Core Data has an internal feature that ensures that there is never more than one instance of an object for a given identifier (within the same managed object context). They call this feature “uniquing”, but it is known more broadly as the identity map pattern. I want to steal it without adopting the rest of baggage of Core Data.

I think of this concept as a “flat cache”. A flat cache is basically just a big dictionary. The keys are a composite of an object’s type name and the object’s ID, and the value is the object. A flat cache normalizes the data in it, like a relational database, and all object-object relationships go through the flat cache. A flat cache confers several interesting benefits.

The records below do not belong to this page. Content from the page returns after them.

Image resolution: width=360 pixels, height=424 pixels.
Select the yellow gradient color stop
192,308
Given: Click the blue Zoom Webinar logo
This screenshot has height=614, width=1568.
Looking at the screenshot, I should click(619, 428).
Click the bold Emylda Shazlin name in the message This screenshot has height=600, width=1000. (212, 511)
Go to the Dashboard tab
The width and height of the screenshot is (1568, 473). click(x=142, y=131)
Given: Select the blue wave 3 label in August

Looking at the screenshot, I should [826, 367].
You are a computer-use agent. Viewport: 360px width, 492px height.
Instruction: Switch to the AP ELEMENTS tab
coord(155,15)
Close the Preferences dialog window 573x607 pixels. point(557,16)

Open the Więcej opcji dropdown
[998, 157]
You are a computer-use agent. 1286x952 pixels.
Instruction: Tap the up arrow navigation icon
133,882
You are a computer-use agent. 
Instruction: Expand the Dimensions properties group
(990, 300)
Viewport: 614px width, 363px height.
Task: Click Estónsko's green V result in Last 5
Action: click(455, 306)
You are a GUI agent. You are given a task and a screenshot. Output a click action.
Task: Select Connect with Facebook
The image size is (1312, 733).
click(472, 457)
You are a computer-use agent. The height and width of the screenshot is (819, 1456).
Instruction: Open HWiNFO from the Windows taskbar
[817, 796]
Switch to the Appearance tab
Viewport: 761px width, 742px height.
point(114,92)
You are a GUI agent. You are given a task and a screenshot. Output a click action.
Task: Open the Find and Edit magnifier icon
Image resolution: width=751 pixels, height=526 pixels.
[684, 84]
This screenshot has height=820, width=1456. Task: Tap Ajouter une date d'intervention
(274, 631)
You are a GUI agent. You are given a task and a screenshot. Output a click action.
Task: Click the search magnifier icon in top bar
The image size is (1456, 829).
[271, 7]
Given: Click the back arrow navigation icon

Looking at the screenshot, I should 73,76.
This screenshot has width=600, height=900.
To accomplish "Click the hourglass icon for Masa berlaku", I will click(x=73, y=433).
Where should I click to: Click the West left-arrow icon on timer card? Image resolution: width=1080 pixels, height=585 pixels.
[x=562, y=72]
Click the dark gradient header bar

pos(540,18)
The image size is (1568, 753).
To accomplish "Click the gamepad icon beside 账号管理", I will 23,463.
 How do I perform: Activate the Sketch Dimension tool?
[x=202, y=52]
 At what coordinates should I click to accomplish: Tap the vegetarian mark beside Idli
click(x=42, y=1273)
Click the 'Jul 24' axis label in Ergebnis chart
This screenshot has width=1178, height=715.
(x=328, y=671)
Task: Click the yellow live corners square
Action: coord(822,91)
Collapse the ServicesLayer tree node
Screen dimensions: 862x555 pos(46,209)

  • Normalizing the data means that you’ll use less bandwidth while the data is in-flight, and less memory while the data is at rest.
  • Because data is normalized, modifying or updating a resource in one place modifies it everywhere.
  • Because relationships to other entities go through the flat cache, back references with structs are now possible. Back references with classes don’t have to be weak.
  • With a flat cache of structs, any mutation deep in a nested struct only requires the object in question to change, instead of the object and all of its parents.

In this post, we’ll discuss how to make this pattern work in Swift. First, you’ll need the composite key.

struct FlatCacheKey: Equatable, Hashable {

    let typeName: String
    let id: String
    
    static func == (lhs: FlatCacheKey, rhs: FlatCacheKey) -> Bool {
	    return lhs.typeName == rhs.typeName && lhs.id == rhs.id
    }
		    
	var hashValue: Int {
		return typeName.hashValue ^ id.hashValue
	}
}

We can use a protocol to make the generation of flat cache keys easier:

protocol Identifiable {
    var id: String { get }	
}

protocol Cachable: Identifiable { }

extension Cachable {
    static var typeName: String {
        return String(describing: self)
    }
    
    var flatCacheKey: FlatCacheKey {
        return FlatCacheKey(typeName: Self.typeName, id: id)
    }
}

All of our model objects already have IDs so they can trivially conform to Cachable and Identifiable.

Next, let’s get to the basic flat cache.

class FlatCache {
    
    static let shared = FlatCache()
    
    private var storage: [FlatCacheKey: Any] = [:]
    
    func set<T: Cachable>(value: T) {
        storage[value.flatCacheKey] = value
    }
    
    func get<T: Cachable>(id: String) -> T? {
        let key = FlatCacheKey(typeName: T.typeName, id: id)
        return storage[key] as? T
    }
    	    
    func clearCache() {
        storage = [:]
    }
    
}

Not too much to say here, just a private dictionary and get and set methods. Notably, the set method only takes one parameter, since the key for the flat cache can be derived from the value.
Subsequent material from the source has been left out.